В отличие от современниковской «Чайки», режиссер захотел выслушать каждого героя пьесы. Он погрузил «слова, слова, слова» в светящуюся лиственную зыбь. Да, они были говорливыми, эти чеховские люди, говорливыми до того, что не замечали смерти человека: так умирал в этом спектакле Сорин — Андрей Попов. Но поверх всех разочарований и потерь набирал силу мотив веры среди упадка. Той веры, что питается не любовью или ненавистью к человеку, но пониманием исходной жизненной ситуации как неразрешимой драмы.
Режиссер и художник выдвинули вперед беседку-театр, которая становилась еще одним одухотворенным персонажем пьесы. Эта беседка жила в своем собственном ритме, она то приближалась к авансцене, то растворялась в глубине сада. В этой беседке начинался театр Кости Треплева и Нины Заречной. В конце спектакля театр этот представал разбитым, ветер гулял в его щелях, болтались на ветру рваные белые занавеси. Нина Заречная — Анастасия Вертинская вновь говорила о львах, орлах и куропатках, но на этот раз монолог Треплева обретал кристальную ясность и глубину. Смерть Кости проявила истинный смысл отвлеченных слов о Мировой душе и недостижимой гармонии. И на подмостках стояла не провинциальная девочка, но актриса, которая прошла свой путь страданий и проникла в источник символических видений. Идея слияния духа и материи обретала реальное человеческое содержание. «Нести свой крест и верить» — это не только про Нину Заречную было сказано.
В новой «Чайке» звучал, во всяком случае для автора этих строк, еще один скрытый мотив. Спектакль рассказывал о муке рождения новой мхатовской семьи. Тема актерского ансамбля, важная для Чехова, становилась еще и темой понимания и взаимодействия людей, собравшихся возрождать Художественный театр. Эта тема в разной аранжировке потом войдет во все следующие чеховские спектакли Ефремова.
В «Дяде Ване» все определял мотив созидающего терпения. Ефремов никак не героизировал тему «пропала жизнь». Как раз не пропала, потому что его жизнь и есть сама жизнь по определению, по сути, по назначению. Так у дяди Вани, так и у Астрова. Доктор у Олега Борисова был впечатан в быт и вырывался из него. И вот уже закрутилась мхатовская сцена, зазвучал пьяный озорной голос Астрова — «ехал на ярмарку ухарь купец». Начинался его загул, его краткий праздник, вырывалась душа на волю, и ходил ходуном дом.
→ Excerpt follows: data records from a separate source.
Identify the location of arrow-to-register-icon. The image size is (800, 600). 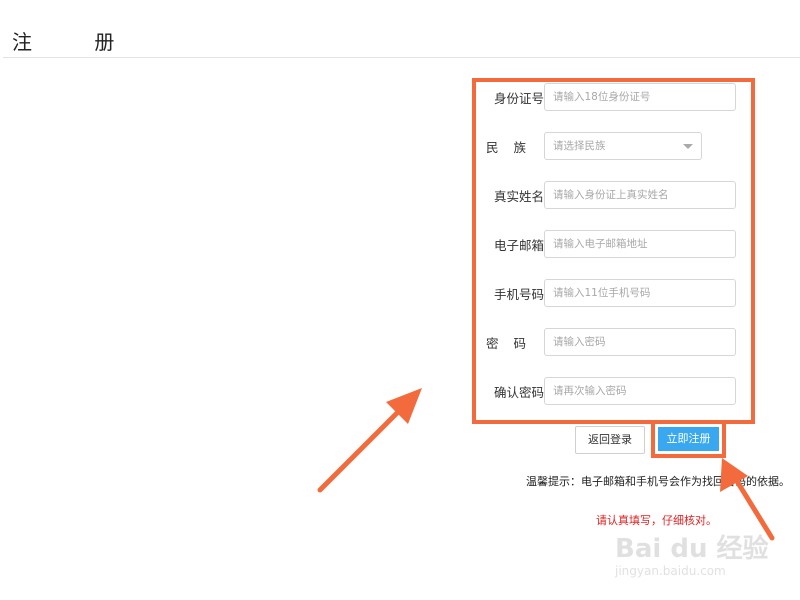
(748, 500).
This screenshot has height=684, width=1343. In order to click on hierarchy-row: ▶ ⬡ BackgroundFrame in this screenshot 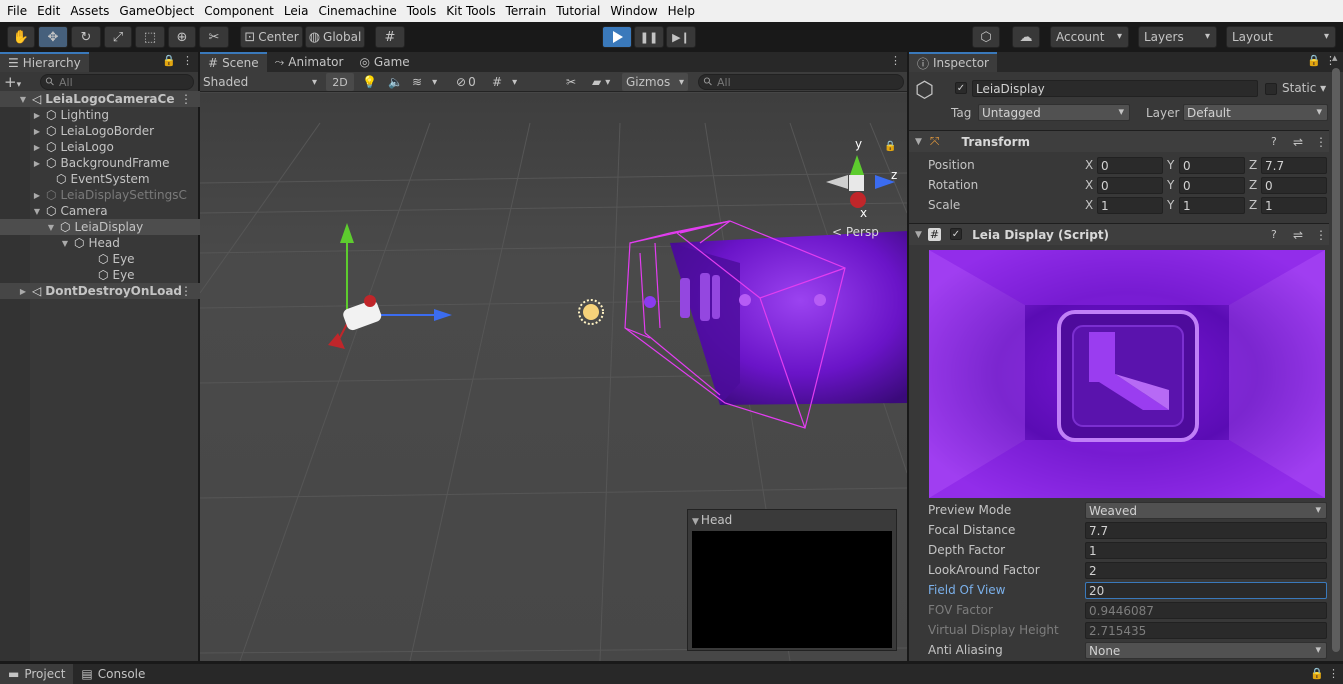, I will do `click(100, 163)`.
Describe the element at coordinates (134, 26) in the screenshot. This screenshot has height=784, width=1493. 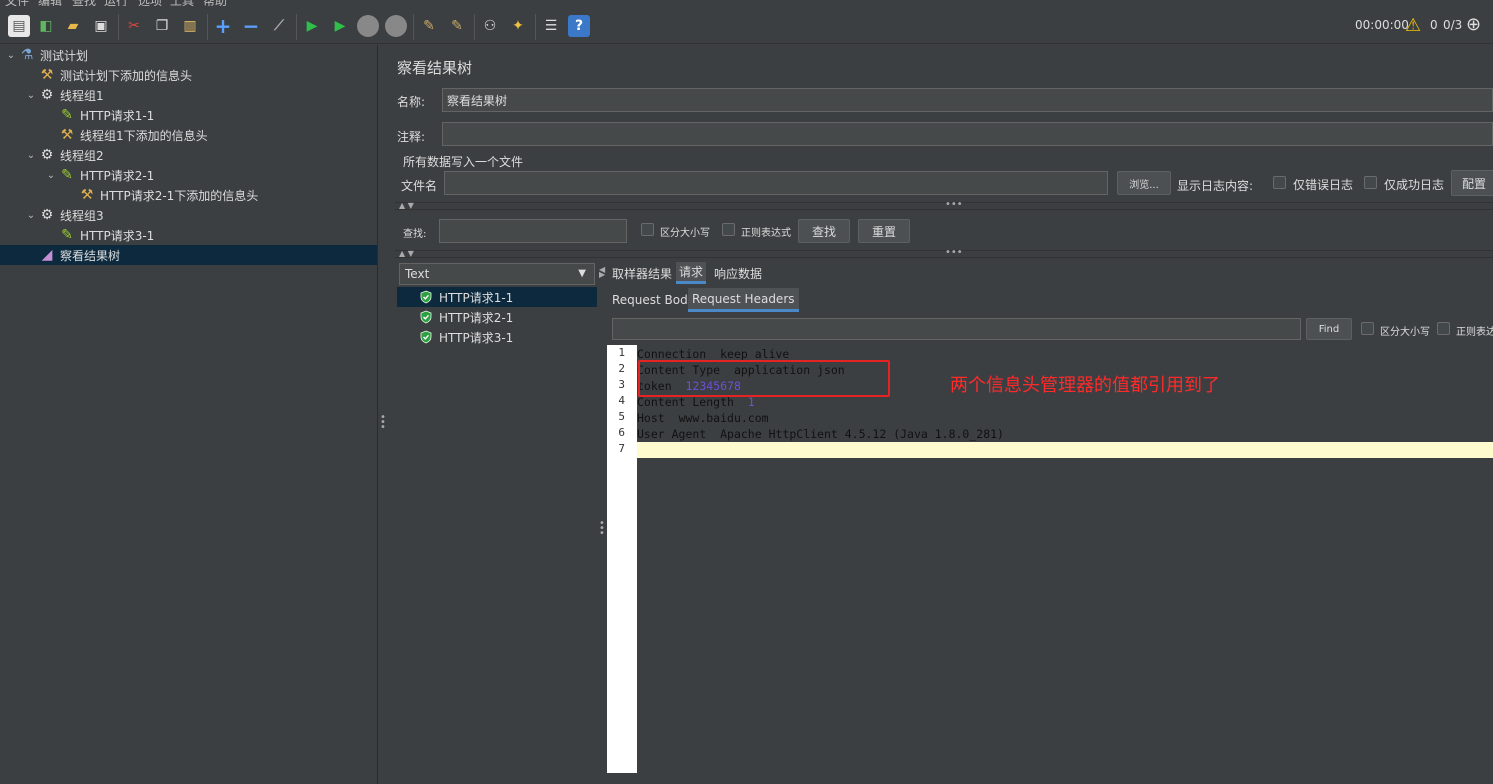
I see `cut-icon: ✂` at that location.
Бездарный, ни в чем не виноватый профессор Серебряков — Евгений Евстигнеев тиранил красивую женщину, капризничал, а потом разражалась гроза, и в ответ ей проливались исповеди. Один пил и пел, вторая молилась, изнемогая от невостребованной любви, третий страдал от невоплощенности, а все это вместе составляло жизнь.В дальней глубине сцены В.Левенталь поставил дом, вписанный в левитановскую осень. Когда сцену заливала тьма, мы вдруг различали в тумане, поднимающемся от остывающей земли, огонек. Окошко того дома на холме. Свет горел в темноте не очень ярко, но горел, манил к себе, намечал путь. Так завершался этот спектакль, выпущенный, повторяю, в феврале 1985 года.
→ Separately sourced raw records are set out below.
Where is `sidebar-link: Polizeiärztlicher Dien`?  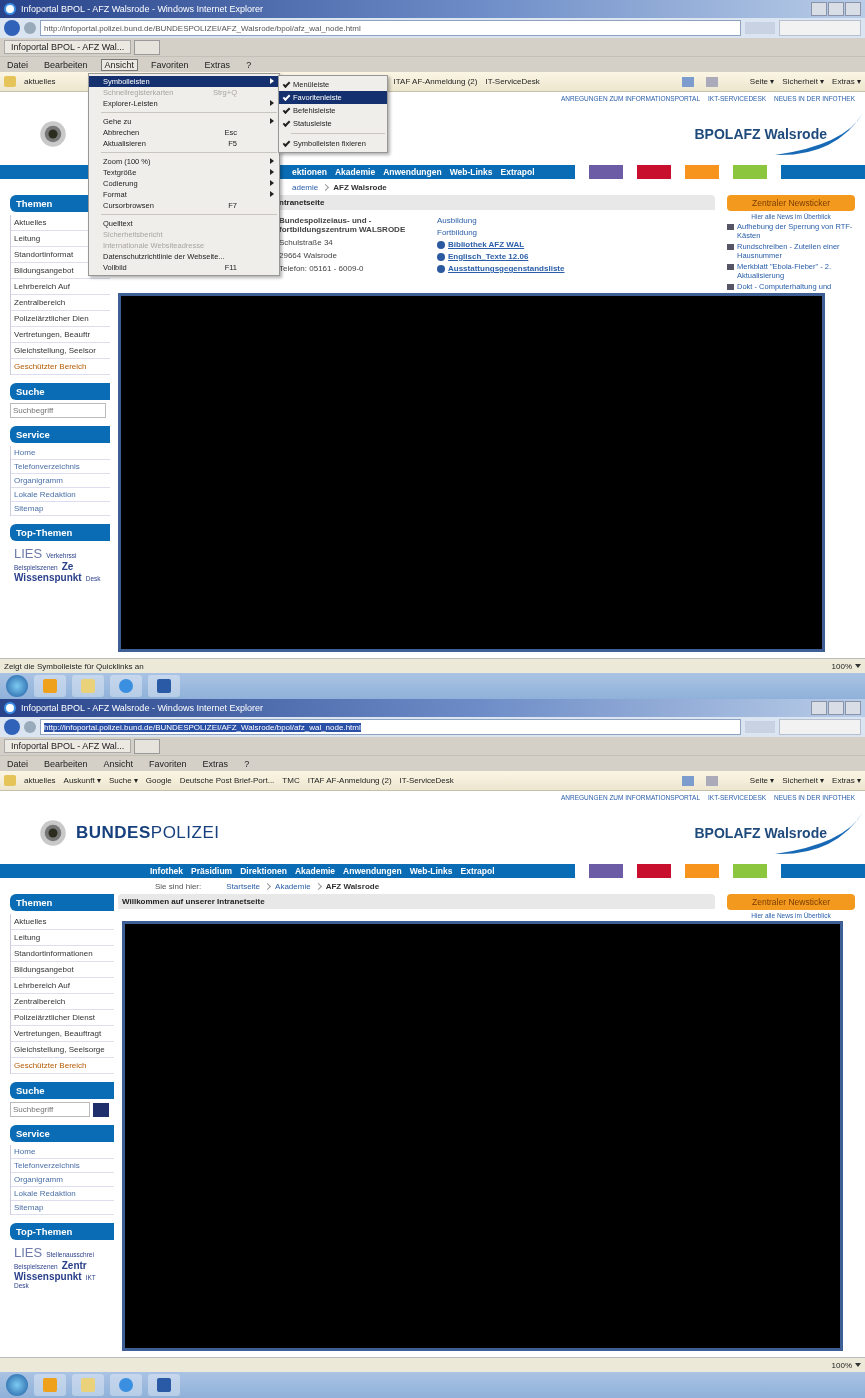 sidebar-link: Polizeiärztlicher Dien is located at coordinates (60, 319).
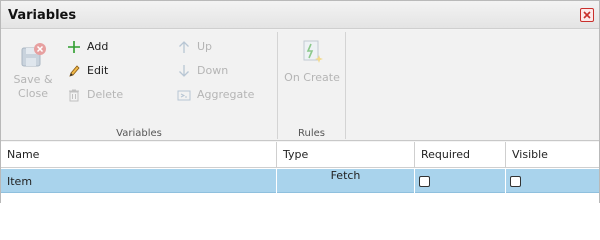 Image resolution: width=600 pixels, height=240 pixels. I want to click on edit-label: Edit, so click(98, 70).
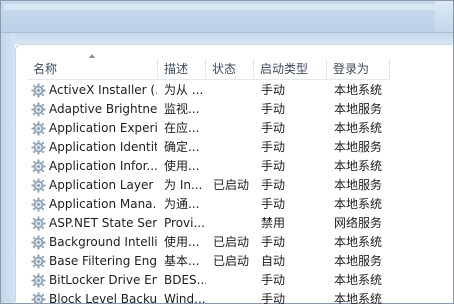 Image resolution: width=454 pixels, height=304 pixels. I want to click on service-logon-as: 网络服务, so click(358, 223).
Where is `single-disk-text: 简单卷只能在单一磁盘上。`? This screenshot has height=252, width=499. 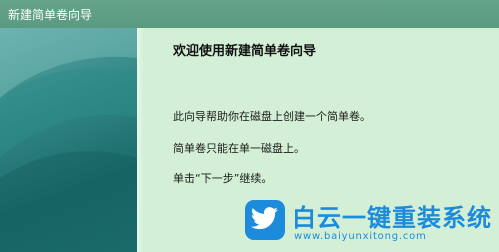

Михаил Горбачев пришел на «Дядю Ваню» 30 апреля. Рано утром он должен был, как положено, стоять на первомайской трибуне. Отдать вечер Чехову накануне пролетарского праздника — такой вольности генсеки себе никогда не позволяли. Через неделю он позвонил Ефремову, стал рассказывать свои впечатления о спектакле, что Астров — Олег Борисов понравился, а дядя Ваня — Андрей Мягков просто душу надрывает. Потом сказал о том, что много дел, что надо встретиться и поговорить о театральных заботах и что вообще «надо нам наш маховик раскручивать». Представлял ли он в тот миг, куда раскрутится наш «маховик»?
Мы были вдвоем в кабинете. Ефремов, казалось, общался в своем обычном стиле, не подлаживаясь к собеседнику. Положил трубку и вдруг вытер капельки пота со лба. Заметил мое удивление и с виноватой улыбкой пояснил вполне по-чеховски: «Знаешь, трудно выдавливать из себя раба».
Вскоре в гостинице «Европейская» (МХАТ гастролировал в Ленинграде) Ефремов соберет ведущих актеров и впервые предложит разделить огромную труппу. Цель — вернуть театр к более естественному состоянию, проверить жизнеспособность самой идеи Художественного театра. Так начался раскол.